[GOAL] Reproduce verbatim the lines of the data below, from the line containing "Sort by the Name column header" through the line containing "I will pos(86,134).", with both of those lines included.

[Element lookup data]

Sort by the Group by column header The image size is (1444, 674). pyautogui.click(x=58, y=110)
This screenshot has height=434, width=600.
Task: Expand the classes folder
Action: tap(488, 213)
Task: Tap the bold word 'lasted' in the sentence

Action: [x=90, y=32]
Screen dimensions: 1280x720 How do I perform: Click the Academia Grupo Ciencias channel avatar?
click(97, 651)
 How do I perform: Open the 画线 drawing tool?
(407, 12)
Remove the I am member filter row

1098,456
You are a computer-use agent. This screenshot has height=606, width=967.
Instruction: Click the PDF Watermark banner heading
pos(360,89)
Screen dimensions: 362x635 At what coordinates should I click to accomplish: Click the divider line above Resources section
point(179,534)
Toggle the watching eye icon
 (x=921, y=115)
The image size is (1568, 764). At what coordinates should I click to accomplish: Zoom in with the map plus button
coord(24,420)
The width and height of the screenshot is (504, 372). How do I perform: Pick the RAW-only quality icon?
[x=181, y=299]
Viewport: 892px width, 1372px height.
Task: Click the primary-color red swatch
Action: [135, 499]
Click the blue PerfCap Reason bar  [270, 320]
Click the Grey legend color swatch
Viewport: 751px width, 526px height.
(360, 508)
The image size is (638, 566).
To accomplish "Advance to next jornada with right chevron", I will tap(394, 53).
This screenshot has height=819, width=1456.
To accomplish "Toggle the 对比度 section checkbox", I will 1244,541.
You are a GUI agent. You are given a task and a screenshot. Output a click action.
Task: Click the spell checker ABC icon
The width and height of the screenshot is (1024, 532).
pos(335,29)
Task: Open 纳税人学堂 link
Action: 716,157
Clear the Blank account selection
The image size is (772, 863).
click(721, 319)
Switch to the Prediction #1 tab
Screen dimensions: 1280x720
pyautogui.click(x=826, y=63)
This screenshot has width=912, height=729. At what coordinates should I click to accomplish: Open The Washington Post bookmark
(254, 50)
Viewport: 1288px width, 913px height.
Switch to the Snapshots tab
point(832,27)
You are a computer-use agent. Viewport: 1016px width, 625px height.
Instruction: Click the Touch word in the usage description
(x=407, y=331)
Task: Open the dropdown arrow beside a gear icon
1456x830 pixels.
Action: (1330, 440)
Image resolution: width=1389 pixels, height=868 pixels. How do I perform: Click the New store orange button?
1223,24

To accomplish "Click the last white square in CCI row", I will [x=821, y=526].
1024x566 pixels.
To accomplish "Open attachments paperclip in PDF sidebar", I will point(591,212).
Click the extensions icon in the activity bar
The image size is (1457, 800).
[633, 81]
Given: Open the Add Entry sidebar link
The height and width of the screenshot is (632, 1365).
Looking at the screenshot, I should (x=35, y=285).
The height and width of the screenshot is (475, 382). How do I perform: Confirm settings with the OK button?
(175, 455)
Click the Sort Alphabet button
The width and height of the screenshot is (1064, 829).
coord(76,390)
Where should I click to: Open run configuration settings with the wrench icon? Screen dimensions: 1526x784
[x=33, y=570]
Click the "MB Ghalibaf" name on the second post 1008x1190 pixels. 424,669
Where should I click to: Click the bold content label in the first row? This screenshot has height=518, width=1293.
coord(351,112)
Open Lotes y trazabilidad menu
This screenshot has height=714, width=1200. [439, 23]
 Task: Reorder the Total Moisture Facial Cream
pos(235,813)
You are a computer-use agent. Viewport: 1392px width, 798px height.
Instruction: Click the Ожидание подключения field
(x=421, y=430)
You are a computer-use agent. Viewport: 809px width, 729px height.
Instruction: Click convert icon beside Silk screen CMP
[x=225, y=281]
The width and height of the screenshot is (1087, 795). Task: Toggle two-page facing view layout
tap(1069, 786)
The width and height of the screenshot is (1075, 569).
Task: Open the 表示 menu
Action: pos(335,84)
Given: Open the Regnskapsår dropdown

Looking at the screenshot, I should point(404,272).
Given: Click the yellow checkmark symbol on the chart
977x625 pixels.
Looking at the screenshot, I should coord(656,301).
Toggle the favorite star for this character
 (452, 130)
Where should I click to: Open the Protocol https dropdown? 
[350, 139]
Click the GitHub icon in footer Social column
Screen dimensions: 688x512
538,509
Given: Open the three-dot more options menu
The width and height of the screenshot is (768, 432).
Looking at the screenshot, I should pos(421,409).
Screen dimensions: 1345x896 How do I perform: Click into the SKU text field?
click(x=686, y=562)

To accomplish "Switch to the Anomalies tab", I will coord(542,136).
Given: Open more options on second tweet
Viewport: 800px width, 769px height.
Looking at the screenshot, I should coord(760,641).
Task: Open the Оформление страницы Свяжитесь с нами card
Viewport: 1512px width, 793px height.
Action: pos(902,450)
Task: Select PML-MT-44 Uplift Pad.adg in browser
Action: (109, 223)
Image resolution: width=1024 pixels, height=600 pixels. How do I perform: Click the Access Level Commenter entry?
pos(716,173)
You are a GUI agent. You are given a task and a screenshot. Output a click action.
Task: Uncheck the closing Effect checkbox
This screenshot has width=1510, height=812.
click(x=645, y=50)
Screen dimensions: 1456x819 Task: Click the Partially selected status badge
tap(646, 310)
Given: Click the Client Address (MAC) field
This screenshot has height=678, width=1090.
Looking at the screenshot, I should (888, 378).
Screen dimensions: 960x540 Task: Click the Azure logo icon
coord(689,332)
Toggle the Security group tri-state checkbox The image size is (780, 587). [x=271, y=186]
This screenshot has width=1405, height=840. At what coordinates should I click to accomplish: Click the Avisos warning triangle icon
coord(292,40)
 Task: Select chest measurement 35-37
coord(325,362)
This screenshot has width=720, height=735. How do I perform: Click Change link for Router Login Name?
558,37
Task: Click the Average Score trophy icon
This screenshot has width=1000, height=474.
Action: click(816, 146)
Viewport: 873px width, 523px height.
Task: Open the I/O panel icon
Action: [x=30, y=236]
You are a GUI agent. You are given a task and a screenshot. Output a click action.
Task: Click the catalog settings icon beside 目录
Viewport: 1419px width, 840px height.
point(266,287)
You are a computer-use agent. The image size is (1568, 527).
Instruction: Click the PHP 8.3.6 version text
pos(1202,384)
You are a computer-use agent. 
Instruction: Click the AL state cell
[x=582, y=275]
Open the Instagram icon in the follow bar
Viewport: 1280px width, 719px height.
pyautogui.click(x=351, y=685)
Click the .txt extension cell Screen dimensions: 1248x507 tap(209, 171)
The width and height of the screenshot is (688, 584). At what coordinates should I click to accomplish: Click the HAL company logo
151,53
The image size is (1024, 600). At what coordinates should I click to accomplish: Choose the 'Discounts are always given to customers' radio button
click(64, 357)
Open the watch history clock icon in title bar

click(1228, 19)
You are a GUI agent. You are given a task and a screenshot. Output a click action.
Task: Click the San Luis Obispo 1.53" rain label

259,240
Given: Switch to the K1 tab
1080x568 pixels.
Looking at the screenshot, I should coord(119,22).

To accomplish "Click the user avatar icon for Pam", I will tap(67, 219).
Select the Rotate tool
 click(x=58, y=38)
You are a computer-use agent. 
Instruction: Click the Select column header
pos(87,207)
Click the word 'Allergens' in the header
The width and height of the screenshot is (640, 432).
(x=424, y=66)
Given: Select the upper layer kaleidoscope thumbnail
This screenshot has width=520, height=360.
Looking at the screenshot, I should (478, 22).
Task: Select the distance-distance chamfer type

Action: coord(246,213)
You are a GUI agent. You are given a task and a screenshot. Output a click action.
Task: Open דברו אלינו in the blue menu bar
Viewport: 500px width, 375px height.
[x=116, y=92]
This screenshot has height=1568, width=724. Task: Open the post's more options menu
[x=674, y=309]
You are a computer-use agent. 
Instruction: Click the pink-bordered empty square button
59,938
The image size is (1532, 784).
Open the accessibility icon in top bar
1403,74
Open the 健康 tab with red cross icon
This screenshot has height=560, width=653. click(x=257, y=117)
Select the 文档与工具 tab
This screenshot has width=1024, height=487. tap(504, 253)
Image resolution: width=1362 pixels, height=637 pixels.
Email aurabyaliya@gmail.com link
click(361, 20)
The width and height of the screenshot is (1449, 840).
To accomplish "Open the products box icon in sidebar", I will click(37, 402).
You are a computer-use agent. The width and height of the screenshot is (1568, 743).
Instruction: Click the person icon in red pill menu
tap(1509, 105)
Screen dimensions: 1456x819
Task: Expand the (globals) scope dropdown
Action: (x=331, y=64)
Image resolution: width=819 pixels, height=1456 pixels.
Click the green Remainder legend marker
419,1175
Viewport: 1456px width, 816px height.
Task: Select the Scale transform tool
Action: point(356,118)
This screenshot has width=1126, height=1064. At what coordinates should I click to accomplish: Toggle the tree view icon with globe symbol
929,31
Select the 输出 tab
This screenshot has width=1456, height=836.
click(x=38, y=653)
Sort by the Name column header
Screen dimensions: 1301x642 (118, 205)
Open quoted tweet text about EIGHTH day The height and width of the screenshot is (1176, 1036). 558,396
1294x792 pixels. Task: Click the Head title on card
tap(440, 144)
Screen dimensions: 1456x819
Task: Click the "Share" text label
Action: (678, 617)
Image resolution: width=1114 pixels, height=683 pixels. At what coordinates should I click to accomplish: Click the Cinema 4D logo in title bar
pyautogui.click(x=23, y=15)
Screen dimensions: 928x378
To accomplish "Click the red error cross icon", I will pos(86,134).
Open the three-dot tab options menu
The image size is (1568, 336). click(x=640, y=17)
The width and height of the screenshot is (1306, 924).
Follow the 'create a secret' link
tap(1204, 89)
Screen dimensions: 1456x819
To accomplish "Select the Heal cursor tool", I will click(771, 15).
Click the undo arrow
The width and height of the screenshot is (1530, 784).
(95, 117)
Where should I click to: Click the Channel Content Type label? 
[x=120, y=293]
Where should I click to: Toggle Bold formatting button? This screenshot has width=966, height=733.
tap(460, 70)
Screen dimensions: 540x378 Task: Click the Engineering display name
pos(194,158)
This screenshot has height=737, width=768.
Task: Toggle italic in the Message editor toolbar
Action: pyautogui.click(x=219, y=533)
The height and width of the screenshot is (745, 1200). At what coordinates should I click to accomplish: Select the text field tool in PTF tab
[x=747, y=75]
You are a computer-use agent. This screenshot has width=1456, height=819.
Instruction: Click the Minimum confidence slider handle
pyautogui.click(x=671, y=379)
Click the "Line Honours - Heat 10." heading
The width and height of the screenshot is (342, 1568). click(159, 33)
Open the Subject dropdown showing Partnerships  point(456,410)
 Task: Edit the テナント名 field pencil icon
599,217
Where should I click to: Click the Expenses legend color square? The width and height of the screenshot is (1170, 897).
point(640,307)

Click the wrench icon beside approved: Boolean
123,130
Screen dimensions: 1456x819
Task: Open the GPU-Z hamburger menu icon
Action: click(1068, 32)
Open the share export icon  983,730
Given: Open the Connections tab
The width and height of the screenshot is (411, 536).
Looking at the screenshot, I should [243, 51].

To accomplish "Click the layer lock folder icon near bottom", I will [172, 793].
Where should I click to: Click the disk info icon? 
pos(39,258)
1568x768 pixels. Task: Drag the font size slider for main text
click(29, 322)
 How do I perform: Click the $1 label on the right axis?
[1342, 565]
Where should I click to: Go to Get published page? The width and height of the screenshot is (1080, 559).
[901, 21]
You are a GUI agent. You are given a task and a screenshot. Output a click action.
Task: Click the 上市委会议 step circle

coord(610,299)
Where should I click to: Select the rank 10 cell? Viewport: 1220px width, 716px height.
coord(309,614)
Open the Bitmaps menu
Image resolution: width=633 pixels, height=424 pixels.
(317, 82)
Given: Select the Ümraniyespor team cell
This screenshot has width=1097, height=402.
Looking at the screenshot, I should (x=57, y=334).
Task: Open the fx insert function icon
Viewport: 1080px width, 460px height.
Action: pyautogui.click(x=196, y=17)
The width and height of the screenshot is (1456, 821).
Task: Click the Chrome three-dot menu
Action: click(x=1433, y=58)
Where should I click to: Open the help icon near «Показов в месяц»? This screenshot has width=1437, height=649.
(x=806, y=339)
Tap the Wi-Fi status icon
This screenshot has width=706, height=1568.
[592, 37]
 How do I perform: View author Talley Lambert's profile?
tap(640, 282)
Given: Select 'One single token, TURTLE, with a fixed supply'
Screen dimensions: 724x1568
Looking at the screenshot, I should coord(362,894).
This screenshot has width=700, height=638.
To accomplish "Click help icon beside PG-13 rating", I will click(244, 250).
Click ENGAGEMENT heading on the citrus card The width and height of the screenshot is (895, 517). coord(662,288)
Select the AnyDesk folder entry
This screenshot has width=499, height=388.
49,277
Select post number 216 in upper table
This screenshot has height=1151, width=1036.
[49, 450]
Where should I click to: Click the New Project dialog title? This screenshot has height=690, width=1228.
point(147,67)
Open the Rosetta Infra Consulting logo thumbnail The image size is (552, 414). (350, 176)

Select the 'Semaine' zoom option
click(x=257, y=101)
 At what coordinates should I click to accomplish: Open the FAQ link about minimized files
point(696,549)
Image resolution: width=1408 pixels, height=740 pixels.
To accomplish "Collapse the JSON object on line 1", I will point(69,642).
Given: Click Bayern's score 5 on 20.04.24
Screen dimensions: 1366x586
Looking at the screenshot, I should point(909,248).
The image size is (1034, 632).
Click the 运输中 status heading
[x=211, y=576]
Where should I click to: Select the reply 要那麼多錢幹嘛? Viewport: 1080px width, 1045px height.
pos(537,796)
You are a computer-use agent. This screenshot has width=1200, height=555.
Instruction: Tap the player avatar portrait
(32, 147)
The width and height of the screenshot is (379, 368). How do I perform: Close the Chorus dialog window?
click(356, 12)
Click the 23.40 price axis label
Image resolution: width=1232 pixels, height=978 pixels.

[OUTPUT OF THE EXERCISE]
Sort by the Name column header
Screen dimensions: 1301x642 (118, 205)
Open quoted tweet text about EIGHTH day The height and width of the screenshot is (1176, 1036). 558,396
1294x792 pixels. Task: Click the Head title on card
tap(440, 144)
Screen dimensions: 1456x819
Task: Click the "Share" text label
Action: (678, 617)
Image resolution: width=1114 pixels, height=683 pixels. At what coordinates should I click to accomplish: Click the Cinema 4D logo in title bar
pyautogui.click(x=23, y=15)
Screen dimensions: 928x378
To accomplish "Click the red error cross icon", I will pos(86,134).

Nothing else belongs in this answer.